自民、安倍氏追悼演説先送りへ 甘利氏登壇への反発相次ぎ

甘利明氏(資料写真)

 自民党は28日、8月の臨時国会で予定していた安倍晋三元首相の追悼演説を秋の臨時国会へ先送りする方向で調整を始めた。元首相の国葬実施や演説者に同じ党の甘利明前幹事長(衆院比例南関東)を検討していることへ反発や異論が相次いでいることに配慮した。

 政府は8月3日から3日間の会期で参院正副議長を選出し、銃撃されて亡くなった安倍氏の追悼演説を同5日に行う旨を提案。野党は安倍氏を国葬とする法的根拠などについて説明を迫っている。

 国葬については、両院議院運営委員会で松野博一官房長官が質疑応答を受けるなどの案を検討しているが、松野長官が新型コロナウイルスに罹患(りかん)したことで職務復帰が早くとも週明けとされるなど、見通しが立たない状況だ。

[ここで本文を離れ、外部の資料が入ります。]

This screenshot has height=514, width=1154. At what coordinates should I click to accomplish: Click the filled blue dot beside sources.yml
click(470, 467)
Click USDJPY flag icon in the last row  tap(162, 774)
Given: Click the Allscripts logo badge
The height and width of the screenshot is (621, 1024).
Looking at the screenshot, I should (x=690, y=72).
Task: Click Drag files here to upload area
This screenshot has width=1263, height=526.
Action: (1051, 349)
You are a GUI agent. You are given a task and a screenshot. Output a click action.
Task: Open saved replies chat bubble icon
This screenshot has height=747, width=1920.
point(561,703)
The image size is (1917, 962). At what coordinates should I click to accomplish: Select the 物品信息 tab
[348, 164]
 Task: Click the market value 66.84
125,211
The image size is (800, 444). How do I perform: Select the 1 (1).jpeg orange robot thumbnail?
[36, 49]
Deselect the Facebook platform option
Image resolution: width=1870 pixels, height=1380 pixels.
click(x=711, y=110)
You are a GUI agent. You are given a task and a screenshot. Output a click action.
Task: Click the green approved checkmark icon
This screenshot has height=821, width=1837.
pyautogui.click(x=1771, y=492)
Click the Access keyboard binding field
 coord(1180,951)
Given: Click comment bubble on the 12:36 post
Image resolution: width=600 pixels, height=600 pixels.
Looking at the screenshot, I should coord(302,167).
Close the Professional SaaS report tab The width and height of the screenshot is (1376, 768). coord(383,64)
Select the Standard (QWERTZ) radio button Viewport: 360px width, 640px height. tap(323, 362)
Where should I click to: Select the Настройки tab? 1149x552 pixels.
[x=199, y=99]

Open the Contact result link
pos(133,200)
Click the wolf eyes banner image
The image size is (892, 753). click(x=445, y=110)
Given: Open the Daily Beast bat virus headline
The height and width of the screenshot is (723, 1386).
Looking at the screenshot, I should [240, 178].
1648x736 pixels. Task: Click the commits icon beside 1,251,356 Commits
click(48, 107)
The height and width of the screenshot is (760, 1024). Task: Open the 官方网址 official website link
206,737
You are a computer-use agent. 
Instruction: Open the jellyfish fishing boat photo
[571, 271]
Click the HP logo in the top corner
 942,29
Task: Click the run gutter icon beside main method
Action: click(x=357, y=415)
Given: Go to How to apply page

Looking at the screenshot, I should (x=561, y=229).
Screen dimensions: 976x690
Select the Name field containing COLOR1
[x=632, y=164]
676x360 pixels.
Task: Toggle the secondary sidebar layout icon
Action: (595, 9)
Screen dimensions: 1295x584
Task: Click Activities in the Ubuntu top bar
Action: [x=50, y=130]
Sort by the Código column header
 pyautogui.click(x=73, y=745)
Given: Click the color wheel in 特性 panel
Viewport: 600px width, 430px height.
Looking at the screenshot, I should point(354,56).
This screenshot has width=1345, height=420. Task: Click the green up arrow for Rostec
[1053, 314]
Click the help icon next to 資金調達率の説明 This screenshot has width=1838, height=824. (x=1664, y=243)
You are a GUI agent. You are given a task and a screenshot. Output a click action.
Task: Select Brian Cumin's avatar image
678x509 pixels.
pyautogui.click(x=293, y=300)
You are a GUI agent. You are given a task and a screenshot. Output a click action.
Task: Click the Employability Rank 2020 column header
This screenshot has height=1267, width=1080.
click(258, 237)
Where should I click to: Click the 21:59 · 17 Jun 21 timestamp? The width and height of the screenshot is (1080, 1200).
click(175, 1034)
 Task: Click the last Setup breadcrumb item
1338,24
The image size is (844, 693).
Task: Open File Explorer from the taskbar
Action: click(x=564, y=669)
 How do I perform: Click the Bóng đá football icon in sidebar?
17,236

 甘利氏の登壇を巡っては、野党側に安倍氏と懇意の議員が少ないことや遺族の意向もあって浮上した。内閣府特命相などを務め菅義偉前首相、麻生太郎前財務相とともに安倍政権を支えた背景から自民は押し切る構えだったが「野党の代表が演説し国会の総意として故人をしのぶ慣例に反する」として、立憲民主党などから反発が強まっていた。